President Joe Biden’s campaign promise to cancel the first $10,000 of student debt on federal college loans has sparked debate about the fairness of such loan programs. While more than half of Americans in a June poll supported forgiveness of the massive debt that higher education creates, 82% said making college more affordable was their preferred approach.
But little public attention is on our nation’s — at least statistically — a larger, broader debt crisis: an estimated 100 million people in the U.S., or all adults 41% of people have health care debt, while 42 million people have student debt.
Millions of people burdened with medical debt should be helped, because medical debt is a uniquely unfair form of predatory lending, and because of its devastating cascading effects on American households reaction.
Unlike college tuition or other types of debt, medical expenses are usually not something we can think ahead and decide (yes or no) to cover. They are forced upon us by disease, accident and doom. Healthcare usually has no predictable upfront costs, and there is no cap on the amount we may owe. And, given the prices in our health system, if hospitalization costs more than the family home is worth.
When it was time for my kids to choose a college, I knew upfront was almost entirely its cost. We can decide which different tuition fees are “worth it”. We created a plan to pay this amount using money saved in a bank account, college savings plans, some financial aid, student work, and some borrowed money from grandparents. (Yes, we have enough resources to make financially considered choices.)

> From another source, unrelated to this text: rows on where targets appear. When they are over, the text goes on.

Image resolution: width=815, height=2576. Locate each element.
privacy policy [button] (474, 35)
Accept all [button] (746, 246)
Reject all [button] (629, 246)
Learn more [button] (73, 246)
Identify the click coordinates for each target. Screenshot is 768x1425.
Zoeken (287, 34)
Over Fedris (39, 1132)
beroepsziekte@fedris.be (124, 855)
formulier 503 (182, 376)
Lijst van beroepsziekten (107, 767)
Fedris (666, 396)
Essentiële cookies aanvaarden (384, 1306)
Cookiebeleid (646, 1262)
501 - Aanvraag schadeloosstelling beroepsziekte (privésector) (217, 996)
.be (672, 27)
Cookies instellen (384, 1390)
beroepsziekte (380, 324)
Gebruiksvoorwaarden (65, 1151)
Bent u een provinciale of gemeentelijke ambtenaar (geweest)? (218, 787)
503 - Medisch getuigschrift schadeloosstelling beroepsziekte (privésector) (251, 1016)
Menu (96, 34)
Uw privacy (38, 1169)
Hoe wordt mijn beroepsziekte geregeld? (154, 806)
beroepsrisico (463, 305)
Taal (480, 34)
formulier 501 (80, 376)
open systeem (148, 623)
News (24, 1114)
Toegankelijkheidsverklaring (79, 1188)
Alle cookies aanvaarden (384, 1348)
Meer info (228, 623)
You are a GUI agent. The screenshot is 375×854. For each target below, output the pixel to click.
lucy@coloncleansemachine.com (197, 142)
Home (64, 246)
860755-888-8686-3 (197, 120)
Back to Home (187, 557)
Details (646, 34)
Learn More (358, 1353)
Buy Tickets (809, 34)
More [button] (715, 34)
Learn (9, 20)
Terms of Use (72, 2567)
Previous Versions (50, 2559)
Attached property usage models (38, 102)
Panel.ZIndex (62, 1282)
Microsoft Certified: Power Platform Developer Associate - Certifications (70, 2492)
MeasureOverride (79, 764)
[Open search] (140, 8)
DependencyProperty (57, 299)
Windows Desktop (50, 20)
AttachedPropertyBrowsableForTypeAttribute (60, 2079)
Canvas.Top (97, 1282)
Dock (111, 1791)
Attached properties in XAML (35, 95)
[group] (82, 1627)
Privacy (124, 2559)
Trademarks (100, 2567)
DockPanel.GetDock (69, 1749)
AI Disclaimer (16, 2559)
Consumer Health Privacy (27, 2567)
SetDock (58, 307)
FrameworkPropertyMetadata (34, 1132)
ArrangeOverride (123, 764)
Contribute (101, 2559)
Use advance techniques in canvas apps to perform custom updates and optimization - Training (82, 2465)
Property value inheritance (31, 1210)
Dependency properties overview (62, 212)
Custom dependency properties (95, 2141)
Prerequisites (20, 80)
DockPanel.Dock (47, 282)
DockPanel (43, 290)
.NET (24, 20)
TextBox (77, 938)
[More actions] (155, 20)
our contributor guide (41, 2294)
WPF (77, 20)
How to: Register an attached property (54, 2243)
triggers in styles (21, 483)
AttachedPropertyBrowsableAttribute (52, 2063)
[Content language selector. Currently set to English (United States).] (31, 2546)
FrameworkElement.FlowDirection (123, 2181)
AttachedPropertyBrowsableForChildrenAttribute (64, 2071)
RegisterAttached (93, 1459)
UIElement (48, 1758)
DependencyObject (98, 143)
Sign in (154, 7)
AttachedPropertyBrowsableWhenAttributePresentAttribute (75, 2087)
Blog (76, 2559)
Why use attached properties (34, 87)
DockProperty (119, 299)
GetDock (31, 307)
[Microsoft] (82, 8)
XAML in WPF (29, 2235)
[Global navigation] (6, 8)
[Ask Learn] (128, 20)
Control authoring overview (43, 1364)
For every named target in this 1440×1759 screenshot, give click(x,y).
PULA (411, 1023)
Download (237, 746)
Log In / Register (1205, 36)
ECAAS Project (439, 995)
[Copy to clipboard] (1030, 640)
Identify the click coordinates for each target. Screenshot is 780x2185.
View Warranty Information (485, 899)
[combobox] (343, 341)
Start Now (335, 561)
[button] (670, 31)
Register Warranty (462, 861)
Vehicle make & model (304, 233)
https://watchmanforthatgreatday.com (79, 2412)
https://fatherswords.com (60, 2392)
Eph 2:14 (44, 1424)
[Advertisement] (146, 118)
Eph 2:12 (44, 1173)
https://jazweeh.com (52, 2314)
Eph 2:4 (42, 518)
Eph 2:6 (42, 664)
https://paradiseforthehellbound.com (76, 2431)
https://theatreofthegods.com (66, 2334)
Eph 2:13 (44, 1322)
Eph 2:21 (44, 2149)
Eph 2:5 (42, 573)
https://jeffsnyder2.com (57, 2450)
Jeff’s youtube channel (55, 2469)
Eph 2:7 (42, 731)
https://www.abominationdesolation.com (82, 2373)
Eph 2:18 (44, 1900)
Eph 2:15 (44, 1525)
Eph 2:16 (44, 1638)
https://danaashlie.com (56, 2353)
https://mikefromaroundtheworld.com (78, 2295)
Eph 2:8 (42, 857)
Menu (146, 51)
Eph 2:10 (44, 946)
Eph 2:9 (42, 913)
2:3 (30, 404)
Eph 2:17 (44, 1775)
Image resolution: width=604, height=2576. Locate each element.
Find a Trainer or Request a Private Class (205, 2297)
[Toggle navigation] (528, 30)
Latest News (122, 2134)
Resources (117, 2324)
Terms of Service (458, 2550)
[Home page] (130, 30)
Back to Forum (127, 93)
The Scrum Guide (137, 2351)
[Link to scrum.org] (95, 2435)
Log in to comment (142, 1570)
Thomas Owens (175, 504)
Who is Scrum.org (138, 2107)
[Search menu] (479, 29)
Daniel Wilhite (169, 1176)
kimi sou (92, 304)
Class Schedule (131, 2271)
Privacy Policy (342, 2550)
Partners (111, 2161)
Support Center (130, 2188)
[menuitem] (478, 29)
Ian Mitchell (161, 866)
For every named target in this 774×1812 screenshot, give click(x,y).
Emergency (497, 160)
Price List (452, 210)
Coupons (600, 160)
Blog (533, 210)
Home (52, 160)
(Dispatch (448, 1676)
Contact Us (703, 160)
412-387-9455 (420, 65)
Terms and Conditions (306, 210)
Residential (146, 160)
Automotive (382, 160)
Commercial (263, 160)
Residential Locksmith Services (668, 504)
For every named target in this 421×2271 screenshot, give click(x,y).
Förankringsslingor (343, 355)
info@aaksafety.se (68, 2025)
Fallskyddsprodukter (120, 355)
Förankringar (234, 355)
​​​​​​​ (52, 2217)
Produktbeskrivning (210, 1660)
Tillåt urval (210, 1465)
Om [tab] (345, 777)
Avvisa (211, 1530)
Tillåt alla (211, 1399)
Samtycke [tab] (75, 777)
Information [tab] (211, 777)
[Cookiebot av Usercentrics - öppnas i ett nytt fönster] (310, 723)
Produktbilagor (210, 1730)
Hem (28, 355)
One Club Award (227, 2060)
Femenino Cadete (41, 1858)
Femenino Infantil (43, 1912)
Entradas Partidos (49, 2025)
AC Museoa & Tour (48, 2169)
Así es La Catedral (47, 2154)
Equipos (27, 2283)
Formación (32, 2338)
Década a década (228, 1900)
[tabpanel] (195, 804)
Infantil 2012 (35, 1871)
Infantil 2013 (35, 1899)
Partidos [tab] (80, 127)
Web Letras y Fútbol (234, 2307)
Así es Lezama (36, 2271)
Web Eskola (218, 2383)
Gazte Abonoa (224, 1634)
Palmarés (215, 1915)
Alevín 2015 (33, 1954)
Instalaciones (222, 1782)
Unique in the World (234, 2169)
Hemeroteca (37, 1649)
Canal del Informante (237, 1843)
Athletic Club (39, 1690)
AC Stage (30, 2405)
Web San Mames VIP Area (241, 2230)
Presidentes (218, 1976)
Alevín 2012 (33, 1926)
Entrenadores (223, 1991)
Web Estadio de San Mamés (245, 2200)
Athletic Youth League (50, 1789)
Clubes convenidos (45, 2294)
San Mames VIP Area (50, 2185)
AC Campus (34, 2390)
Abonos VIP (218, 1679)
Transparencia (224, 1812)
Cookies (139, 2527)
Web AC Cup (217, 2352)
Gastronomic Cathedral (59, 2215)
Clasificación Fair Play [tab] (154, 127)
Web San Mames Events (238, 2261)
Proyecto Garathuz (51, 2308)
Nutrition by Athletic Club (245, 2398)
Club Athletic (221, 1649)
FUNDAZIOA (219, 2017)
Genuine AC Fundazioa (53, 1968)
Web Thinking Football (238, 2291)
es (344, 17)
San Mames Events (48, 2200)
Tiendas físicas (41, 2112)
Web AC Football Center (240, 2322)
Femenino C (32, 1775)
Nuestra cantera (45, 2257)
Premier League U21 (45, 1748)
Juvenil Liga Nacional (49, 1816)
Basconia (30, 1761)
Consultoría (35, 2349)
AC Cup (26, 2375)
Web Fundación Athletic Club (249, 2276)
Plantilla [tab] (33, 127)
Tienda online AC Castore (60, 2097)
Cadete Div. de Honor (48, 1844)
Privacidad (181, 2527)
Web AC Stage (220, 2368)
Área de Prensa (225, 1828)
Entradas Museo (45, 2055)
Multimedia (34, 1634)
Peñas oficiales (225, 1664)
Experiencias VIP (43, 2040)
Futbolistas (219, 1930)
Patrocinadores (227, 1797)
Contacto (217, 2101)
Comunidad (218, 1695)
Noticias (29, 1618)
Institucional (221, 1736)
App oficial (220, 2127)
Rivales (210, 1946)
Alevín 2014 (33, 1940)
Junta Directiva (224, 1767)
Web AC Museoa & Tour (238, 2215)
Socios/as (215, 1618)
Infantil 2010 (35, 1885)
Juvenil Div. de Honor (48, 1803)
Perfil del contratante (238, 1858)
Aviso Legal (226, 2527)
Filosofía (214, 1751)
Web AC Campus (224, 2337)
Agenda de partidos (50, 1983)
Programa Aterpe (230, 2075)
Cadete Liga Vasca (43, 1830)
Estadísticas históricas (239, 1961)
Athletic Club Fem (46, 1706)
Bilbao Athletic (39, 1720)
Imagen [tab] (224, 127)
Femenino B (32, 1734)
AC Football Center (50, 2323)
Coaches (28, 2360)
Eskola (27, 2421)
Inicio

Think about the difference between education debt and health care debt. In one case described by KHN, parents of twins born at 30 weeks faced out-of-pocket costs of about $80,000 for neonatal intensive care and other care not covered by insurance. In another case, the spouse of a couple who went to the emergency room with a bowel obstruction required multiple surgeries and ended up owed $250,000. They had to declare bankruptcy and lose their home. Even smaller bills can lead to damaged credit ratings, cashing out retirement accounts and taking on a second job; half of U.S. adults in the survey said they didn’t have the cash to pay for an unexpected $500 medical bill.
When “taking on” medical debt, patients simply sign the kind of vague financial agreement that is ubiquitous in American healthcare: “I agree to pay for what my insurance doesn’t cover”, Shown on a stack of forms signed upon arrival at the emergency room or doctor’s office. But no one can adequately consider options or say “no” to care in pain or medical distress, or even properly agree to pay an unknown amount.
Student debt can create hardship because it hits people who have just started their careers with salaries at the bottom of the payroll, forcing them to put off life choices like buying a home or starting a family. But medical debt often comes with all this plus medical distress: In a KFF poll, one in seven people with medical debt debt said they were turned away by a healthcare provider because of unpaid bills. Sometimes a bill for just a few hundred dollars can turn into a collection nightmare.
The federal government has stepped in to help student loan borrowers. It suspended student debt payments during the pandemic, and the Biden administration announced it would forgive tens of thousands of public sector workers. Late last year, the Ministry of Education announced it would no longer contract with external debt collectors, but would instead handle loan defaults and potential defaults on its own to better “support borrowers”.
Often outsourced to aggressive private agents and the for-profit medical debt collection industry; few guardrails. Recently, the consumer credit bureau said it will no longer charge small medical debts to credit reports and cancel medical debts that have been paid. For many, this will take years. About 18 percent of Americans with health care debt said they never thought they would be able to pay off the debt.
Ironically, medical debt is sometimes repaid in large amounts by charities, such as RIP Medical Debt and church groups, who will pay pennies in dollars to make patients’ outstanding medical debts disappear. The absurdity of the solution was revealed when comedian John Oliver paid $60,000 for Americans’ $15 million debt in a late-night stunt.
But medical debt is no joke now hurting the vast majority of Americans. The government can act in the short term to ease this uniquely American form of misery by buying debt at modest prices. Then, it needs to address the root cause: a health care system that refuses to provide enough care to millions while still being the most expensive in the world.